Fukiko Sato scite author profile

Approximately 50% of Helicobacter pylori strains produce a cytotoxin that is encoded by vacA and that induces vacuolation of eukaryotic cells. Mosaicism in vacA alleles was reported, and there are three different families of vacA signal sequences (s1a, s1b, and s2) and two different families of middle-region alleles (m1 and m2). In addition, the vacA genotype of a strain is associated with its cytotoxin phenotype and its capacity to induce peptic ulceration.
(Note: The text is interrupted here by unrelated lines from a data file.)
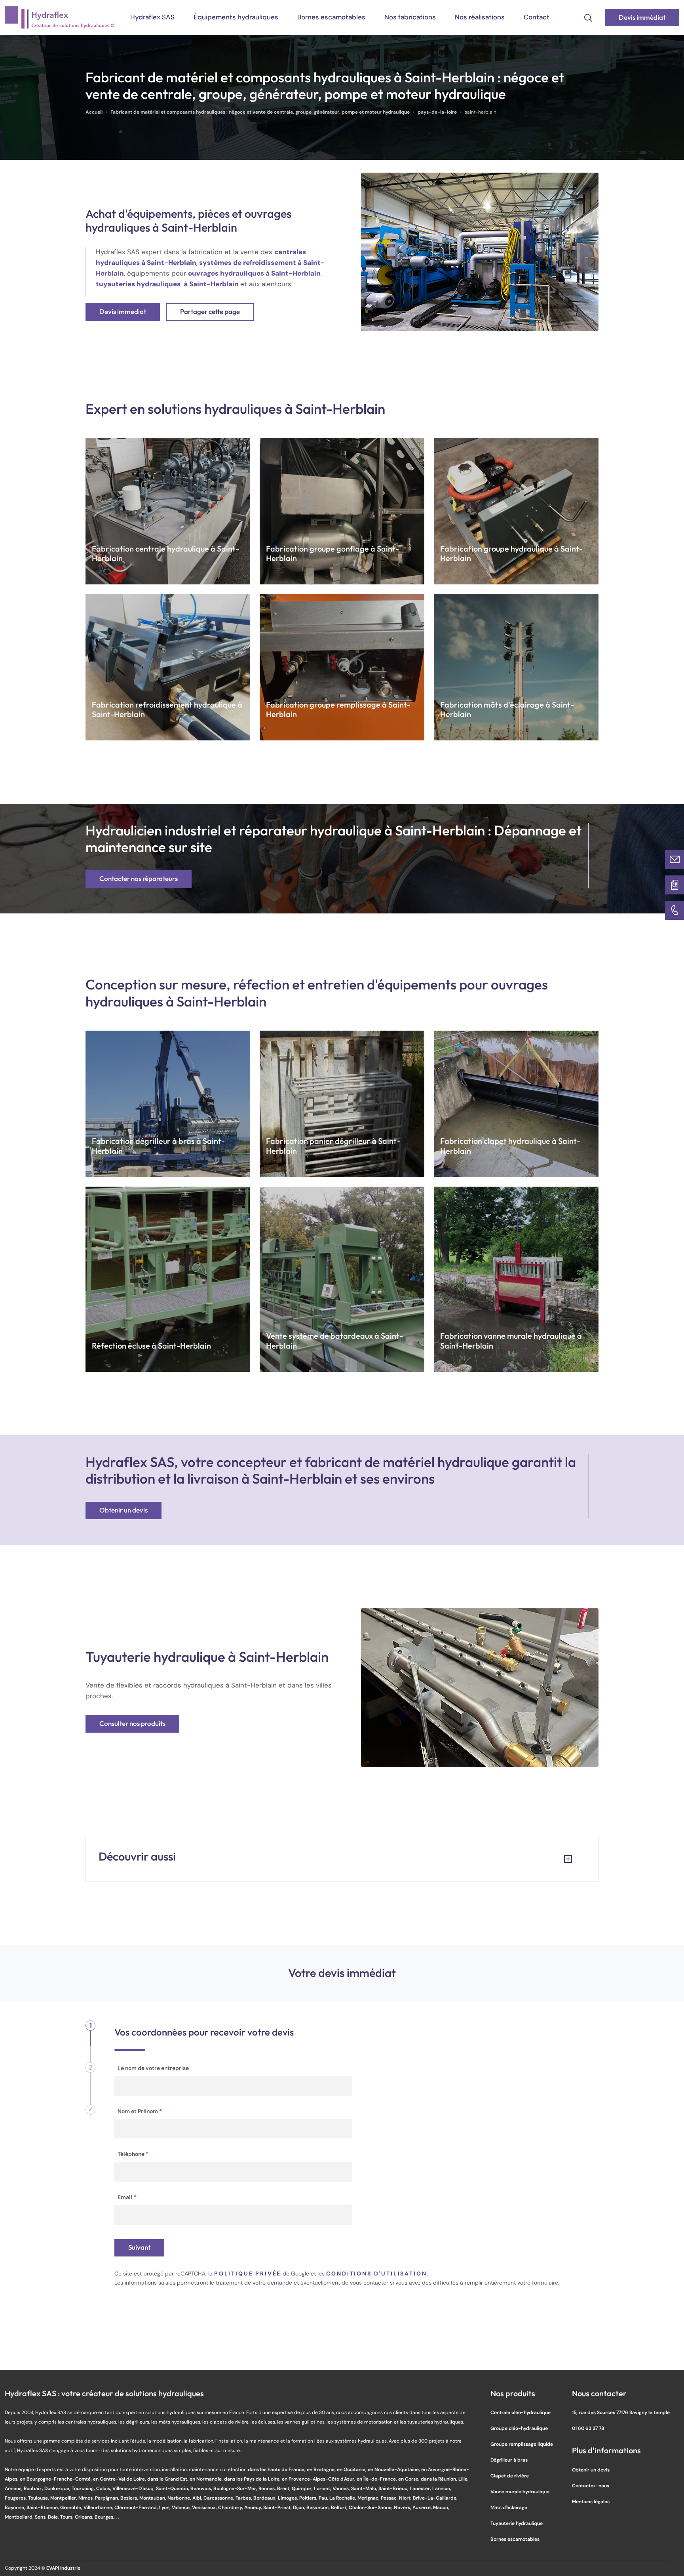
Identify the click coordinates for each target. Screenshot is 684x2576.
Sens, (41, 2517)
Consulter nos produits (132, 1723)
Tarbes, (244, 2498)
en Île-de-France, (377, 2479)
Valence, (182, 2507)
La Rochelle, (343, 2498)
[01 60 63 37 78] (674, 910)
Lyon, (165, 2507)
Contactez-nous (590, 2485)
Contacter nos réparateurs (138, 878)
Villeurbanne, (99, 2507)
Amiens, (14, 2488)
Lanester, (421, 2488)
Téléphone (133, 2153)
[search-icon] (588, 17)
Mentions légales (591, 2501)
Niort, (406, 2498)
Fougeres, (16, 2498)
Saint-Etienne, (43, 2507)
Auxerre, (422, 2507)
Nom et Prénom (140, 2111)
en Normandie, (207, 2479)
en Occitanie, (352, 2469)
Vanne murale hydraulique (519, 2491)
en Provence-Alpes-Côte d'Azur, (319, 2479)
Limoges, (288, 2498)
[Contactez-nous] (674, 859)
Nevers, (403, 2507)
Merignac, (369, 2498)
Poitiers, (309, 2498)
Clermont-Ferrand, (136, 2507)
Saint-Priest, (278, 2507)
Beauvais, (201, 2488)
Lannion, (441, 2488)
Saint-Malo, (364, 2488)
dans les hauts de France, (277, 2469)
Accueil (94, 112)
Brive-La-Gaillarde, (435, 2498)
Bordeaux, (265, 2498)
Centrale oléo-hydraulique (520, 2412)
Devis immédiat (642, 17)
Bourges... (106, 2517)
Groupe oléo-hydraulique (519, 2428)
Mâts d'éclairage (508, 2507)
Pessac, (390, 2498)
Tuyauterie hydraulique (516, 2523)
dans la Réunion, (439, 2479)
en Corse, (409, 2479)
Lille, (463, 2479)
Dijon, (299, 2507)
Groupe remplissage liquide (521, 2444)
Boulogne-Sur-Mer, (235, 2488)
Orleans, (85, 2517)
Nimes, (86, 2498)
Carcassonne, (219, 2498)
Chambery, (231, 2507)
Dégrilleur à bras (509, 2460)
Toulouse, (39, 2498)
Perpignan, (107, 2498)
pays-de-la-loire (437, 112)
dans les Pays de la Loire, (253, 2479)
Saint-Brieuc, (394, 2488)
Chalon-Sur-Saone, (371, 2507)
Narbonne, (179, 2498)
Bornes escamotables (331, 17)
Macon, (441, 2507)
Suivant (139, 2247)
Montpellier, (64, 2498)
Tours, (67, 2517)
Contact (536, 17)
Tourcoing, (84, 2488)
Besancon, (318, 2507)
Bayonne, (16, 2507)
To clarify the strain diversity of H. pylori in Japan, 87 Japanese clinical isolates of H. pylori (40 from patients with chronic atrophic gastritis, 25 from patients with duodenal ulcer, 16 from patients with gastric ulcer, 3 from patients with both duodenal and gastric ulcers, and 3 from patients with intestinal type gastric cancer) were characterized by vacA typing by PCR and DNA sequencing. Eighty-four of the 87 isolates were s1a/m1, one was s1b/m1, and two could not be typed. Moreover, all isolates in this study were cagA positive. There were no distinct differences between the cytotoxin-producing strains and cytotoxin-nonproducing strains within the 0.73-kb middle region. Japanese strains were highly homologous, with more than 96% identity in this region, in which maximum divergence has been reported. In addition, there were no associations between the specific vacA types and the level of in vitro cytotoxin activity or the clinical consequences. These results indicate that the cagA-positive, s1a/m1-type strains are common in Japan, regardless of the vacA phenotype or clinical outcome.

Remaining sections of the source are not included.